_Aim_
Copy out every line from the one containing "You are a computer-use agent. This" down to the last line, both ends included.

Data items:

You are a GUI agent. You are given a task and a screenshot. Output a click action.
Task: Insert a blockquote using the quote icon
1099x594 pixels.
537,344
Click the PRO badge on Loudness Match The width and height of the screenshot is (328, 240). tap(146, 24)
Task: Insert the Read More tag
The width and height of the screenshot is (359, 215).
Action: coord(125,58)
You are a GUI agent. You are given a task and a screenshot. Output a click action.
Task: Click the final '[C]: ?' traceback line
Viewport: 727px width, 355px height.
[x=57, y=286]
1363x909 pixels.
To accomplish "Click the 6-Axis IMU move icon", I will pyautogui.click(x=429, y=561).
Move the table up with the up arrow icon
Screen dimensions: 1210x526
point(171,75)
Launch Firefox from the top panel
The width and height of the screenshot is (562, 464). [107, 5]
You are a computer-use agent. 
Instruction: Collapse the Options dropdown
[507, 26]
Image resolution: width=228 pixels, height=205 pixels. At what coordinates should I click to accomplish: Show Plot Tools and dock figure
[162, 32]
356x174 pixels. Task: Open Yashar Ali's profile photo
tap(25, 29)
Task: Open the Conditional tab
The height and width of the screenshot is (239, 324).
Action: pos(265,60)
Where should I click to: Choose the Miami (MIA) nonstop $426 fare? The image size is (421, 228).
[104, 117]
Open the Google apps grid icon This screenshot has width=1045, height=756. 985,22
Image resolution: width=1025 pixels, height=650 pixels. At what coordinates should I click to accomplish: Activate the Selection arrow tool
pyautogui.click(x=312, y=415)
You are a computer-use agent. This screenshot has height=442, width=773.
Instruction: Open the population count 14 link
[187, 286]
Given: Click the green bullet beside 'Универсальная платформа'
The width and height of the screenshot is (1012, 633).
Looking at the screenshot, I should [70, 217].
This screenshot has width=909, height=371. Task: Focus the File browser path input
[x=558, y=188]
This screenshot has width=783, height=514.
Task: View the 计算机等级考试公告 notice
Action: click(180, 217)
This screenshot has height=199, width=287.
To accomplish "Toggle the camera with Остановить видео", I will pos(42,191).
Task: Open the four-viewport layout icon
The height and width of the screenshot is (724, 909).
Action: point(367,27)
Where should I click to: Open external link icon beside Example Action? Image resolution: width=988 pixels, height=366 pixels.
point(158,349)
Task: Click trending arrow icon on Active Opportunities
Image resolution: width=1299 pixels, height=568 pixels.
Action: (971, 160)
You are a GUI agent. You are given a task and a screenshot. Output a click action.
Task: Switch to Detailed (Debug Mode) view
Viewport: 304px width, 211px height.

_Exercise answer_
You are a computer-use agent. This screenshot has height=442, width=773.
Instruction: Open the population count 14 link
[187, 286]
Given: Click the green bullet beside 'Универсальная платформа'
The width and height of the screenshot is (1012, 633).
Looking at the screenshot, I should [70, 217].
This screenshot has width=909, height=371. Task: Focus the File browser path input
[x=558, y=188]
This screenshot has width=783, height=514.
Task: View the 计算机等级考试公告 notice
Action: click(180, 217)
This screenshot has height=199, width=287.
To accomplish "Toggle the camera with Остановить видео", I will pos(42,191).
Task: Open the four-viewport layout icon
The height and width of the screenshot is (724, 909).
Action: point(367,27)
Where should I click to: Open external link icon beside Example Action? Image resolution: width=988 pixels, height=366 pixels.
point(158,349)
Task: Click trending arrow icon on Active Opportunities
Image resolution: width=1299 pixels, height=568 pixels.
Action: (971, 160)
You are a GUI agent. You are given a task and a screenshot. Output a click action.
Task: Switch to Detailed (Debug Mode) view
Viewport: 304px width, 211px height.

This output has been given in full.